Отрывок текста |
============================================================

Я сказал уже, что Гаузенштейн ничего не знает о французском пуризме. Но, конечно, в книге, опубликованной в 1920-ом году, Гаузенштейн не может не констатировать поворота к реализму вообще. Он и говорит о Мейднере и других художниках, поднявших это знамя, что они возвращаются к натурализму во всей его непримиримости. Упоминает Гаузенштейн о повороте Пикассо к Энгру, каковой поворот есть часть общего пуристского устремления передовых кругов нынешней Франции. Гаузенштейн тут как-то колеблется. В общем, он говорит, что он приветствует это возвращение, но его отталкивает кое-что, например, стремление к библейским сюжетам, между тем как он отказывается верить в религиозность этих библейских живописцев вообще.
Я думаю, что Гаузенштейна смущает отсутствие убедительных произведений нового натурализма. Это же смущает и меня. Когда я читаю превосходные статьи в журнале пуристов «Новый дух» (Esprit nouveau), я жду больших практических результатов и вдруг нахожу на полотне несколько бутылок и несколько стаканов, и опять-таки несколько стаканов и несколько бутылок, и снова бутылки и снова стаканы. В этом чувствуется какая-то ужасная мелочность. Говорят о Рафаэле, об Энгре, а ничего, кроме бутылок, не могут родить. Озанфан чудесно рассказывает о том, что бутылка вещь необыкновенной простоты и убедительности. Я в первый раз именно у Озанфана понял идею объективной закономерности в продуктах человека. Но если по этому поводу бить зрителя по голове все той же бутылкой, то в конце концов даже экспрессионизм покажется радостью. Совершенно неудовлетворительны вензеля из человеческих тел, какой-то внутренне пустой Энгр, каким угощает сейчас публику Пикассо. Но все же Гаузенштейн говорит: «Теперь надо признать фактом, что вся возрождающаяся живопись возвращается на почву натурализма». Это утверждение одного из самых яростных, одного из самых талантливых защитников «левых» устремлений должны зарубить себе на носу молодые художники. Что натурализм этот будет особенный, новый, что он, пройдя через освещение субъективистической эпохи и, может быть, по контрасту с нею поднявшись до идеи закономерности в природе, может превзойти натурализм прежних дней и дать в соответствии с текущим днем произведения, каких не давал и Ренессанс, — в этом не сомневаюсь; именно сюда и должны идти молодые художники, но пока нельзя не отметить их немощности.

============================================================

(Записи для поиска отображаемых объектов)
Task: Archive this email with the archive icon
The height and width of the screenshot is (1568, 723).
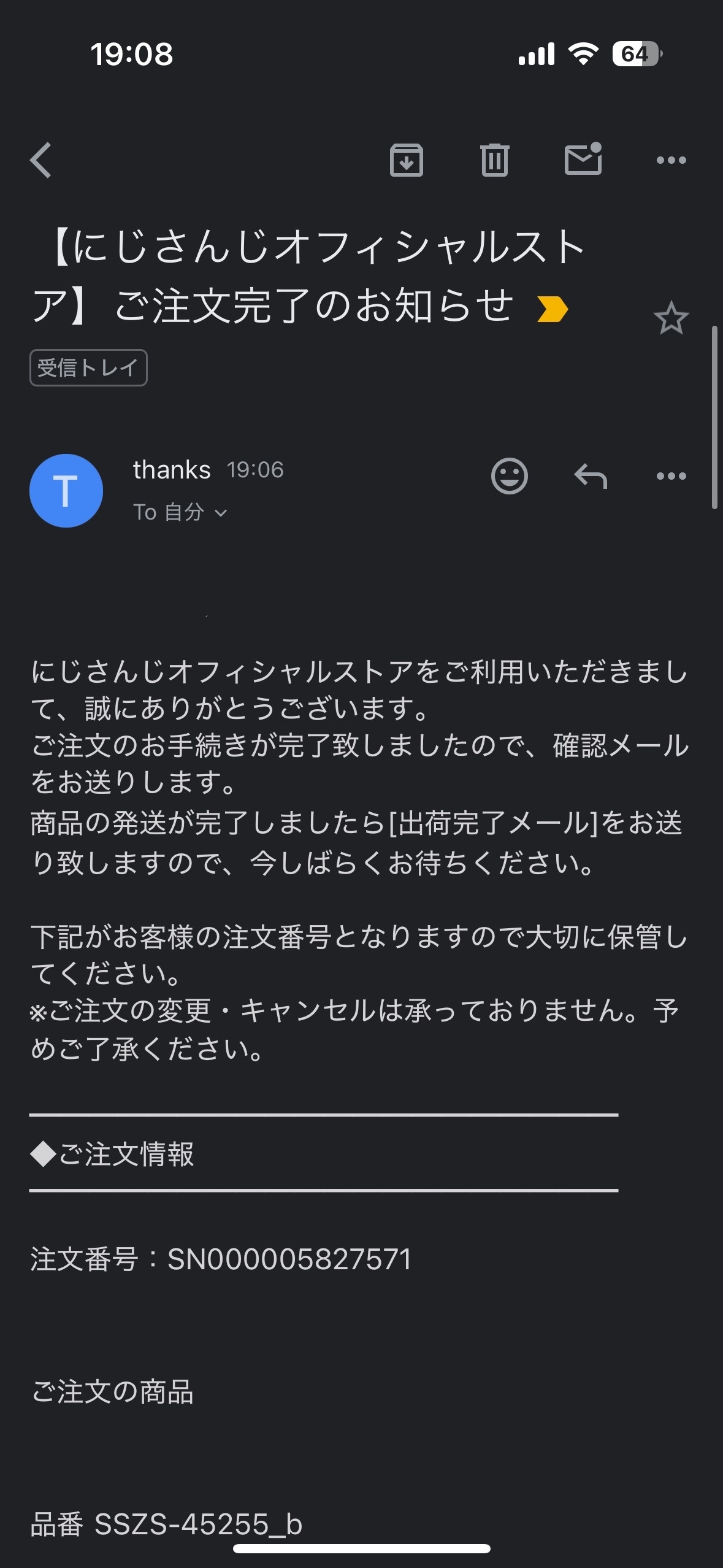Action: [406, 160]
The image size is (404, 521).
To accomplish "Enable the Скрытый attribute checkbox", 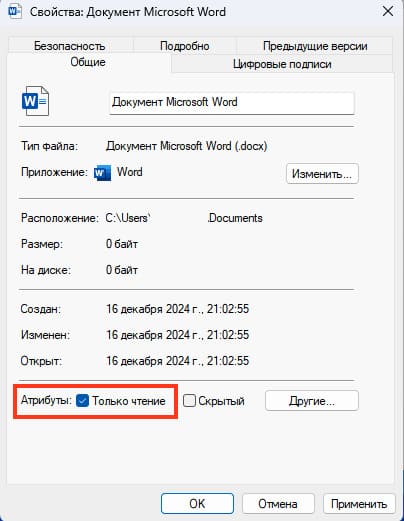I will click(x=189, y=400).
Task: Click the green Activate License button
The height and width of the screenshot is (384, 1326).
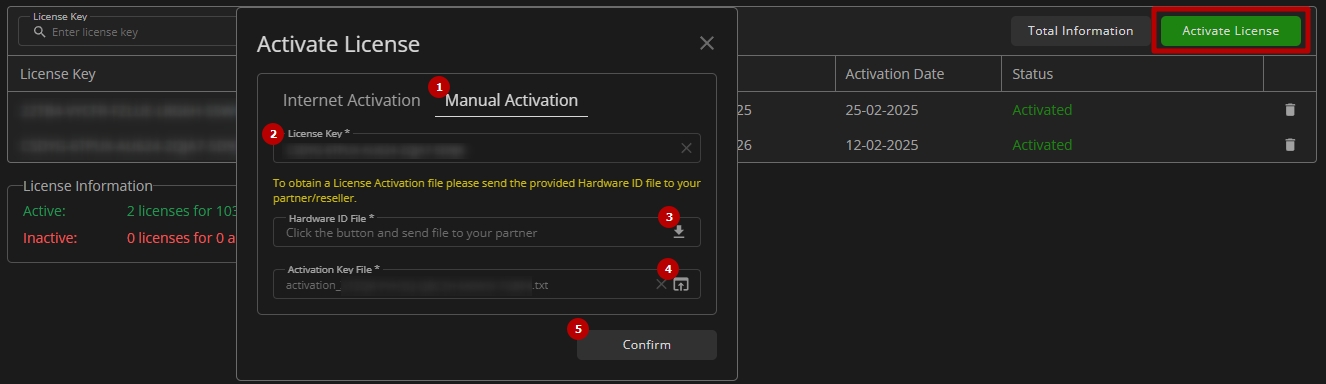Action: coord(1230,31)
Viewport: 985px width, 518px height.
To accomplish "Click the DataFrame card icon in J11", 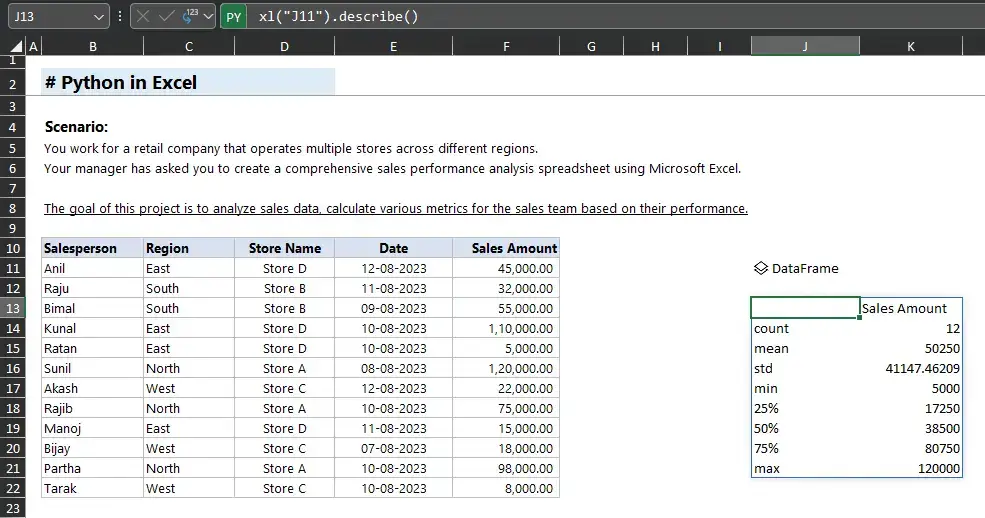I will click(760, 268).
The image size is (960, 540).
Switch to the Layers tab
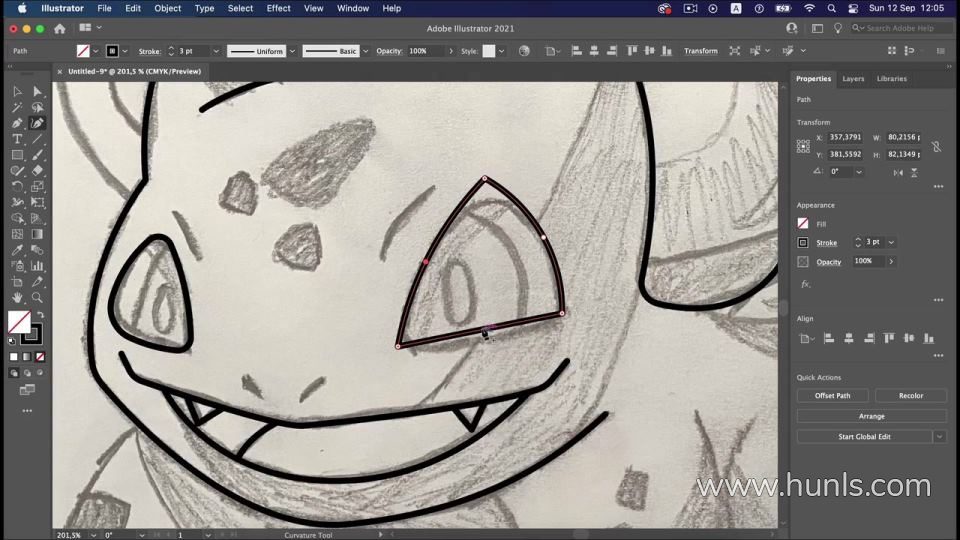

============================================================

Задание |
Перечислите всех людей, которых отрывок о возвращении живописи к натурализму называет по имени, в порядке первого упоминания.

Ответ |
Гаузенштейн, Мейднер, Пикассо, Энгр, Рафаэль, Озанфан.